What the exercise asks
Print all entries precisely as they are written.

Given information
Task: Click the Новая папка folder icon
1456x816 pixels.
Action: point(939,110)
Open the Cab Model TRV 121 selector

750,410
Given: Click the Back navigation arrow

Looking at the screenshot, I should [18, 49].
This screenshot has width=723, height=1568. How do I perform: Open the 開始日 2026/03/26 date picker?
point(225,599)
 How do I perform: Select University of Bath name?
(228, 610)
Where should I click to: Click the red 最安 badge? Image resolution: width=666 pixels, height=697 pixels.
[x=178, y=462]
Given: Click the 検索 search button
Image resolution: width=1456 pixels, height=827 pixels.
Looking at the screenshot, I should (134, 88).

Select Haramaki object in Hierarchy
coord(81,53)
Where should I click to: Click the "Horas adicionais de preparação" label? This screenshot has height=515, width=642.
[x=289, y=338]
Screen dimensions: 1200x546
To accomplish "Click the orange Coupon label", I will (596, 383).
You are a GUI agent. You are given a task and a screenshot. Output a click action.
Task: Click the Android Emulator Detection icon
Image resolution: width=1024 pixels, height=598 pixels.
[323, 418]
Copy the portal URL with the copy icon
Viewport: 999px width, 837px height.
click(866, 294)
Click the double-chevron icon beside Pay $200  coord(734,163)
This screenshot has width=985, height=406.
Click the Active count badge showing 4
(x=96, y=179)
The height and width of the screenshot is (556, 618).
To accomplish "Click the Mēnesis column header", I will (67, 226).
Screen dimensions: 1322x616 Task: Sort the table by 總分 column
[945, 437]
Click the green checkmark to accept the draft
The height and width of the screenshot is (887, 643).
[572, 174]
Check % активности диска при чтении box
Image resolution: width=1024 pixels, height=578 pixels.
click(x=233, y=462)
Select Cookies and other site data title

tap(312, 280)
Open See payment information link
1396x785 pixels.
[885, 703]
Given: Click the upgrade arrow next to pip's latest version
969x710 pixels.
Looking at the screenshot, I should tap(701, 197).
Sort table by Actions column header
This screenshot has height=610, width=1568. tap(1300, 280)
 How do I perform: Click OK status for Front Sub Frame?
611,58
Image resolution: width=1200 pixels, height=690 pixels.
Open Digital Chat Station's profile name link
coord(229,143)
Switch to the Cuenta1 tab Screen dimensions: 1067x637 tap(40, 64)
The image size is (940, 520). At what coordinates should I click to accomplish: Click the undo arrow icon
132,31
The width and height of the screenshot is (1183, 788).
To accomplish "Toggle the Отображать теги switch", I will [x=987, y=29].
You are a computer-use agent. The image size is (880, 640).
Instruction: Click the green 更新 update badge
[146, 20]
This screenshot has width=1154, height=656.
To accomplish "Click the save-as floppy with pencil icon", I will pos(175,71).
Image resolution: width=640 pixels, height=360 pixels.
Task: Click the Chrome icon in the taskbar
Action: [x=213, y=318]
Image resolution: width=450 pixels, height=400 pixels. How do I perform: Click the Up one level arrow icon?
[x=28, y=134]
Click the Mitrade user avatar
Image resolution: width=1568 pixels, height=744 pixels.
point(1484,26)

Response for this exercise
Task: Click the Новая папка folder icon
1456x816 pixels.
Action: point(939,110)
Open the Cab Model TRV 121 selector

750,410
Given: Click the Back navigation arrow

Looking at the screenshot, I should [18, 49].
This screenshot has width=723, height=1568. How do I perform: Open the 開始日 2026/03/26 date picker?
point(225,599)
 How do I perform: Select University of Bath name?
(228, 610)
Where should I click to: Click the red 最安 badge? Image resolution: width=666 pixels, height=697 pixels.
[x=178, y=462]
Given: Click the 検索 search button
Image resolution: width=1456 pixels, height=827 pixels.
Looking at the screenshot, I should (134, 88).

Select Haramaki object in Hierarchy
coord(81,53)
Where should I click to: Click the "Horas adicionais de preparação" label? This screenshot has height=515, width=642.
[x=289, y=338]
Screen dimensions: 1200x546
To accomplish "Click the orange Coupon label", I will (596, 383).
You are a GUI agent. You are given a task and a screenshot. Output a click action.
Task: Click the Android Emulator Detection icon
Image resolution: width=1024 pixels, height=598 pixels.
[323, 418]
Copy the portal URL with the copy icon
Viewport: 999px width, 837px height.
click(866, 294)
Click the double-chevron icon beside Pay $200  coord(734,163)
This screenshot has width=985, height=406.
Click the Active count badge showing 4
(x=96, y=179)
The height and width of the screenshot is (556, 618).
To accomplish "Click the Mēnesis column header", I will (67, 226).
Screen dimensions: 1322x616 Task: Sort the table by 總分 column
[945, 437]
Click the green checkmark to accept the draft
The height and width of the screenshot is (887, 643).
[572, 174]
Check % активности диска при чтении box
Image resolution: width=1024 pixels, height=578 pixels.
click(x=233, y=462)
Select Cookies and other site data title

tap(312, 280)
Open See payment information link
1396x785 pixels.
[885, 703]
Given: Click the upgrade arrow next to pip's latest version
969x710 pixels.
Looking at the screenshot, I should tap(701, 197).
Sort table by Actions column header
This screenshot has height=610, width=1568. tap(1300, 280)
 How do I perform: Click OK status for Front Sub Frame?
611,58
Image resolution: width=1200 pixels, height=690 pixels.
Open Digital Chat Station's profile name link
coord(229,143)
Switch to the Cuenta1 tab Screen dimensions: 1067x637 tap(40, 64)
The image size is (940, 520). At what coordinates should I click to accomplish: Click the undo arrow icon
132,31
The width and height of the screenshot is (1183, 788).
To accomplish "Toggle the Отображать теги switch", I will [x=987, y=29].
You are a computer-use agent. The image size is (880, 640).
Instruction: Click the green 更新 update badge
[146, 20]
This screenshot has width=1154, height=656.
To accomplish "Click the save-as floppy with pencil icon", I will pos(175,71).
Image resolution: width=640 pixels, height=360 pixels.
Task: Click the Chrome icon in the taskbar
Action: [x=213, y=318]
Image resolution: width=450 pixels, height=400 pixels. How do I perform: Click the Up one level arrow icon?
[x=28, y=134]
Click the Mitrade user avatar
Image resolution: width=1568 pixels, height=744 pixels.
point(1484,26)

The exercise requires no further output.